To do –
Take from the records below each line that holds "agent".

Given records –
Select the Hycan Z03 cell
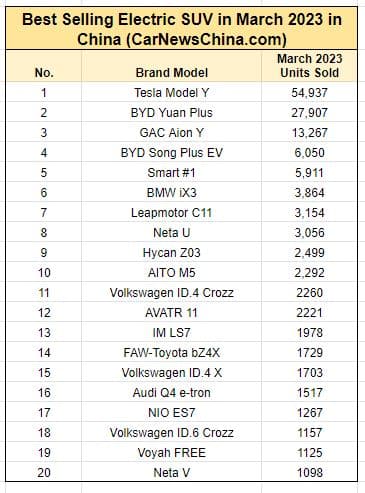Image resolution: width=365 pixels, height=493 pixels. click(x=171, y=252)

...

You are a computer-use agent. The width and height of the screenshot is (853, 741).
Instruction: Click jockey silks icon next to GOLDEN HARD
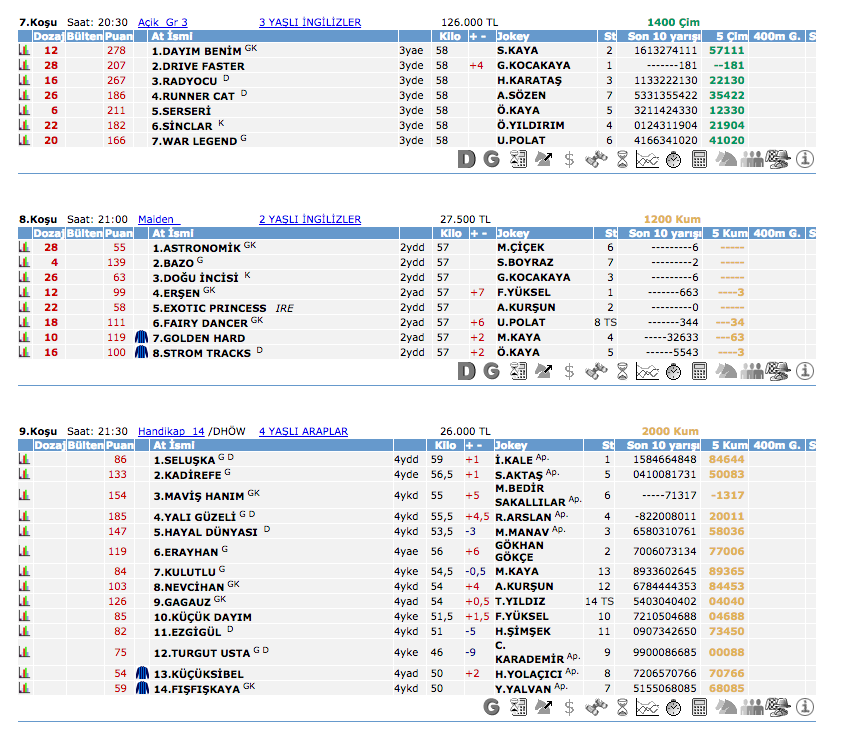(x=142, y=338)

---

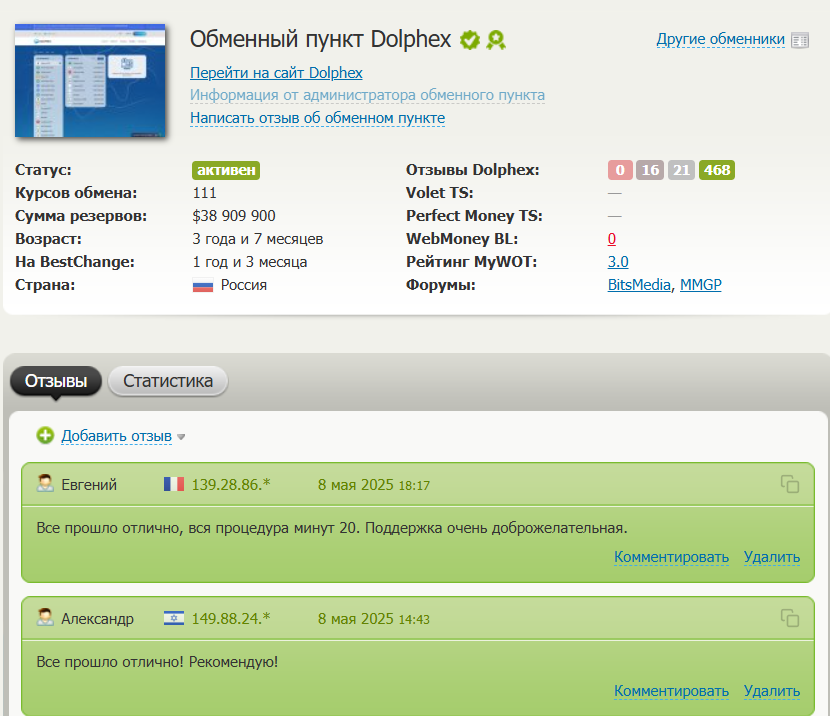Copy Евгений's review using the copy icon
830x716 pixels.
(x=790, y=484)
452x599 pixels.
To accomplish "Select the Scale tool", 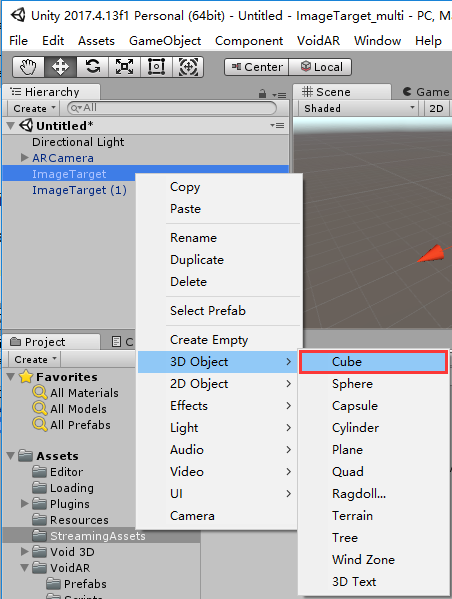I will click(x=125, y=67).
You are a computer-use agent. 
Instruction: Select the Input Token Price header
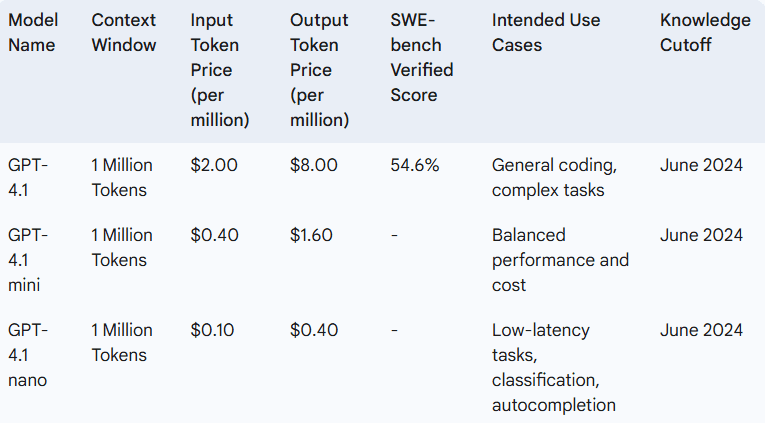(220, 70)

Reply –
You are a computer-use agent. The width and height of the screenshot is (853, 741).
You are a computer-use agent. 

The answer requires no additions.